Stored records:
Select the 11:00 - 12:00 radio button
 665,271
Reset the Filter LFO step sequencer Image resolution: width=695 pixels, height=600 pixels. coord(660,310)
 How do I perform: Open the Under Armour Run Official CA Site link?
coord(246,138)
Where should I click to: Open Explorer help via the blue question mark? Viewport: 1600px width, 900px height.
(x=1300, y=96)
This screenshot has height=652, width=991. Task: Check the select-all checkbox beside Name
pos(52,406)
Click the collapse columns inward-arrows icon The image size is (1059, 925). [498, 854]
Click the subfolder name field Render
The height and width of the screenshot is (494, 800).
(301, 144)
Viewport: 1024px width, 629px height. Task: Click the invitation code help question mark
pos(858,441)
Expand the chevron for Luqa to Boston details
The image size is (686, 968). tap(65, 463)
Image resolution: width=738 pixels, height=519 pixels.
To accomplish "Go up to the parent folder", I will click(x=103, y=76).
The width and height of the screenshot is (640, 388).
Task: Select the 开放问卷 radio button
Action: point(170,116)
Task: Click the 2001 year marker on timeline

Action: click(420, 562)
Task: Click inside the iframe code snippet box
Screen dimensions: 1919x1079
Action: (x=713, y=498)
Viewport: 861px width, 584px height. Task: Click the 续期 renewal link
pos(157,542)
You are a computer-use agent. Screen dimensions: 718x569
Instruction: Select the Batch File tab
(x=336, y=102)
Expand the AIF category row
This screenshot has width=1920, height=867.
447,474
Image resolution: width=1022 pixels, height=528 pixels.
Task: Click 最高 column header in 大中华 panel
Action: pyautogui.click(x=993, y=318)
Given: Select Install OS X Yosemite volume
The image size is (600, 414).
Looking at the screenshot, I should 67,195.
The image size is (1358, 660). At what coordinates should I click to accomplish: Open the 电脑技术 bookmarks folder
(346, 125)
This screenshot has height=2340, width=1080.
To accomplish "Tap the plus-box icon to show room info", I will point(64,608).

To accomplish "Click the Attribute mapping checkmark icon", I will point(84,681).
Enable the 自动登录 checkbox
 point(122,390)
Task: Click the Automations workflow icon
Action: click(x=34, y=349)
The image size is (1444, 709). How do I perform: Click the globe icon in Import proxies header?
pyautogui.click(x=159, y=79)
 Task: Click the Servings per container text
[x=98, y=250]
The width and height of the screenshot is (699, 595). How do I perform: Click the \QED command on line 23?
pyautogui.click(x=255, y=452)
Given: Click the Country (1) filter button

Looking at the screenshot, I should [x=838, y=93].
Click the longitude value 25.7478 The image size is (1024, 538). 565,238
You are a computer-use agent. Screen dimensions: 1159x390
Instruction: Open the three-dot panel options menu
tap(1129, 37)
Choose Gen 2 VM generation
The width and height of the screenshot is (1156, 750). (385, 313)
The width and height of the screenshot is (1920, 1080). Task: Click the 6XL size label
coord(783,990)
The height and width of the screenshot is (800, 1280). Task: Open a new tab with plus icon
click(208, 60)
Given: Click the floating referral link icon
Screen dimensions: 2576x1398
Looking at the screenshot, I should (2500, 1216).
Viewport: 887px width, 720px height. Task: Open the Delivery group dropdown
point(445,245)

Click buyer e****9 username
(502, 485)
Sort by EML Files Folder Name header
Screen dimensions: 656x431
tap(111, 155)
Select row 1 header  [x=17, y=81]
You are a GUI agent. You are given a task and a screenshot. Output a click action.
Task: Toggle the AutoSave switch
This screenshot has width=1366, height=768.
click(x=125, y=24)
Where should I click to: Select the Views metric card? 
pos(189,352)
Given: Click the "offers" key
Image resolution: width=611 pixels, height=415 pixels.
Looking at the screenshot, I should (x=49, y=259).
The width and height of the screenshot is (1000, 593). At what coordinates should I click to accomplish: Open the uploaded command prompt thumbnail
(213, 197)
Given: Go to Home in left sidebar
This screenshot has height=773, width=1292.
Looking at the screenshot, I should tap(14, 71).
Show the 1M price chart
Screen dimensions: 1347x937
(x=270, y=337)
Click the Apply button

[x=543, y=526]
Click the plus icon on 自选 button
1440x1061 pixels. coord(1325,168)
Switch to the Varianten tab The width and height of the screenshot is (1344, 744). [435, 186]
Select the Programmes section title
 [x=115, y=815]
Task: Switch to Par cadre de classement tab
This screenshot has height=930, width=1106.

INSTRUCTIONS FOR THE TASK: Please write the entries out again exactly as they stand.

OUTPUT BELOW:
Select the 11:00 - 12:00 radio button
 665,271
Reset the Filter LFO step sequencer Image resolution: width=695 pixels, height=600 pixels. coord(660,310)
 How do I perform: Open the Under Armour Run Official CA Site link?
coord(246,138)
Where should I click to: Open Explorer help via the blue question mark? Viewport: 1600px width, 900px height.
(x=1300, y=96)
This screenshot has height=652, width=991. Task: Check the select-all checkbox beside Name
pos(52,406)
Click the collapse columns inward-arrows icon The image size is (1059, 925). [498, 854]
Click the subfolder name field Render
The height and width of the screenshot is (494, 800).
(301, 144)
Viewport: 1024px width, 629px height. Task: Click the invitation code help question mark
pos(858,441)
Expand the chevron for Luqa to Boston details
The image size is (686, 968). tap(65, 463)
Image resolution: width=738 pixels, height=519 pixels.
To accomplish "Go up to the parent folder", I will click(x=103, y=76).
The width and height of the screenshot is (640, 388).
Task: Select the 开放问卷 radio button
Action: point(170,116)
Task: Click the 2001 year marker on timeline

Action: click(420, 562)
Task: Click inside the iframe code snippet box
Screen dimensions: 1919x1079
Action: (x=713, y=498)
Viewport: 861px width, 584px height. Task: Click the 续期 renewal link
pos(157,542)
You are a computer-use agent. Screen dimensions: 718x569
Instruction: Select the Batch File tab
(x=336, y=102)
Expand the AIF category row
This screenshot has width=1920, height=867.
447,474
Image resolution: width=1022 pixels, height=528 pixels.
Task: Click 最高 column header in 大中华 panel
Action: pyautogui.click(x=993, y=318)
Given: Select Install OS X Yosemite volume
The image size is (600, 414).
Looking at the screenshot, I should 67,195.
The image size is (1358, 660). At what coordinates should I click to accomplish: Open the 电脑技术 bookmarks folder
(346, 125)
This screenshot has height=2340, width=1080.
To accomplish "Tap the plus-box icon to show room info", I will point(64,608).

To accomplish "Click the Attribute mapping checkmark icon", I will point(84,681).
Enable the 自动登录 checkbox
 point(122,390)
Task: Click the Automations workflow icon
Action: click(x=34, y=349)
The image size is (1444, 709). How do I perform: Click the globe icon in Import proxies header?
pyautogui.click(x=159, y=79)
 Task: Click the Servings per container text
[x=98, y=250]
The width and height of the screenshot is (699, 595). How do I perform: Click the \QED command on line 23?
pyautogui.click(x=255, y=452)
Given: Click the Country (1) filter button

Looking at the screenshot, I should [x=838, y=93].
Click the longitude value 25.7478 The image size is (1024, 538). 565,238
You are a computer-use agent. Screen dimensions: 1159x390
Instruction: Open the three-dot panel options menu
tap(1129, 37)
Choose Gen 2 VM generation
The width and height of the screenshot is (1156, 750). (385, 313)
The width and height of the screenshot is (1920, 1080). Task: Click the 6XL size label
coord(783,990)
The height and width of the screenshot is (800, 1280). Task: Open a new tab with plus icon
click(208, 60)
Given: Click the floating referral link icon
Screen dimensions: 2576x1398
Looking at the screenshot, I should (2500, 1216).
Viewport: 887px width, 720px height. Task: Open the Delivery group dropdown
point(445,245)

Click buyer e****9 username
(502, 485)
Sort by EML Files Folder Name header
Screen dimensions: 656x431
tap(111, 155)
Select row 1 header  [x=17, y=81]
You are a GUI agent. You are given a task and a screenshot. Output a click action.
Task: Toggle the AutoSave switch
This screenshot has width=1366, height=768.
click(x=125, y=24)
Where should I click to: Select the Views metric card? 
pos(189,352)
Given: Click the "offers" key
Image resolution: width=611 pixels, height=415 pixels.
Looking at the screenshot, I should (x=49, y=259).
The width and height of the screenshot is (1000, 593). At what coordinates should I click to accomplish: Open the uploaded command prompt thumbnail
(213, 197)
Given: Go to Home in left sidebar
This screenshot has height=773, width=1292.
Looking at the screenshot, I should tap(14, 71).
Show the 1M price chart
Screen dimensions: 1347x937
(x=270, y=337)
Click the Apply button

[x=543, y=526]
Click the plus icon on 自选 button
1440x1061 pixels. coord(1325,168)
Switch to the Varianten tab The width and height of the screenshot is (1344, 744). [435, 186]
Select the Programmes section title
 [x=115, y=815]
Task: Switch to Par cadre de classement tab
This screenshot has height=930, width=1106.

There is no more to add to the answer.